Cornell University, Department of English
On November 28, Professor Caroline Levine visited the HCA to speak about her research into forms and New Formalism. The David and Kathleen Ryan Professor of the Humanities at the English Department of Cornell University published her highly acclaimed findings in 2015. After a brief introduction by Dr. Philipp Löffler, assistant professor for English at Heidelberg University, Professor Levine took the stage and commenced her lecture. The basic assumption of Caroline Levine’s work is that forms determine all aspects of human life. They appear in different guises as organizations, rituals, patterns, or abstract ideas such as space or time. Not only do they influence our social life, but also politics and arts. All forms, so Professor Levine, have certain sets of portable limitations and qualities, also called affordances. As a result, one can predict how forms play out in different circumstances, regardless of where or when they are implemented. Although Caroline Levine regards this as an advantage, forms and Formalism used to carry a bitter taste in academia. Especially literary studies have developed a culture of celebrating works that resisted or broke with forms such as the avant-garde while on the other hand disregarding texts that adhered to or perpetuated existing conventions. Professor Levine emphasized that especially regarding the growing need for sustainability, the resilience of this destructive culture seemed odd or at least counterproductive. In her work, she therefore strove to improve the image of sustainability among scholars of the humanities.

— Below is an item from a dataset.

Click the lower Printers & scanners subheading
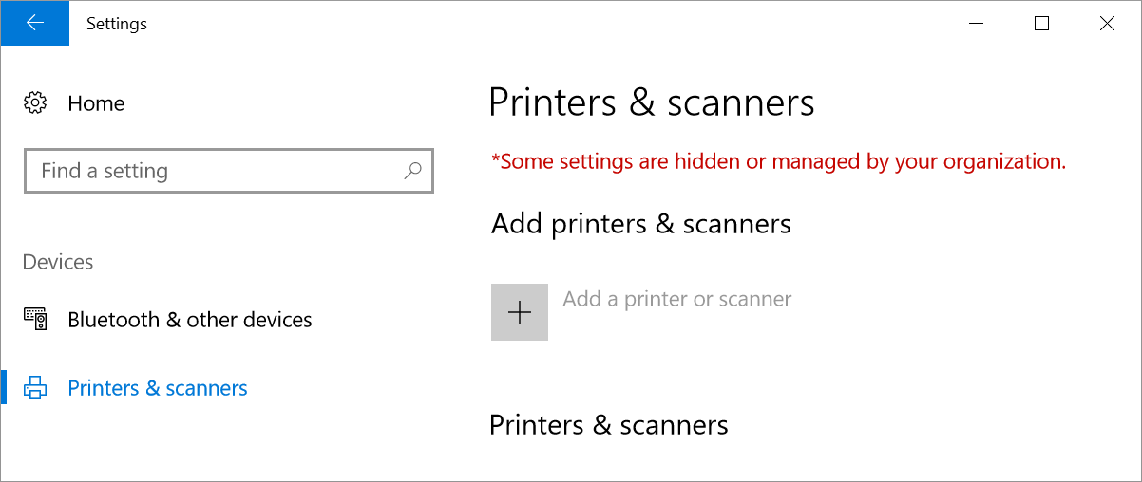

Following these statements, Caroline Levine then devoted the second part of her lecture to answering the question why it would be beneficial to study forms. Through the examination of existing negative forms, such as white supremacism and sexism, one was able to learn how such structures sustained themselves. In return, this would enable scholars to design a self-sustaining positive form as a replacement. As an example, Professor Levine compared racism’s influence on American societies and a food program initiated in Belo Horizonte, Brazil. Racial hierarchies had such a pervasive influence on every aspect of social life in America that it affected institutions, organizations, and traditions. In these racially constructed forms, American society reaffirmed the idea of a racial hierarchy. This feedback loop between reciprocally affirmative structures enabled the “form” racism to continue for so long. Caroline Levine argued that Belo Horizonte’s food supply system made use of a similar strategy. It had deliberately been imbedded into every existing governmental ministry, making changes costly and maximizing its reach. Even though the benefits were apparent in this example, Professor Levine pointed out that the most difficult challenge was to redefine conventional forms in an aesthetic manner. For a long time, subversive and disruptive art had dominated the academic and public understanding of beauty. Therefore, redefining conservation and routine as admirable and beautiful was crucial to creating a sustainable life. Caroline Levine closed on the notion that this would be the future responsibility of the humanities and literary studies and that it was necessary to reexamine and adjust what all of us perceived as beautiful in everyday life. After a round of applause, the audience was keen to discuss Professor Levine’s work in further detail and find out more about its prospects.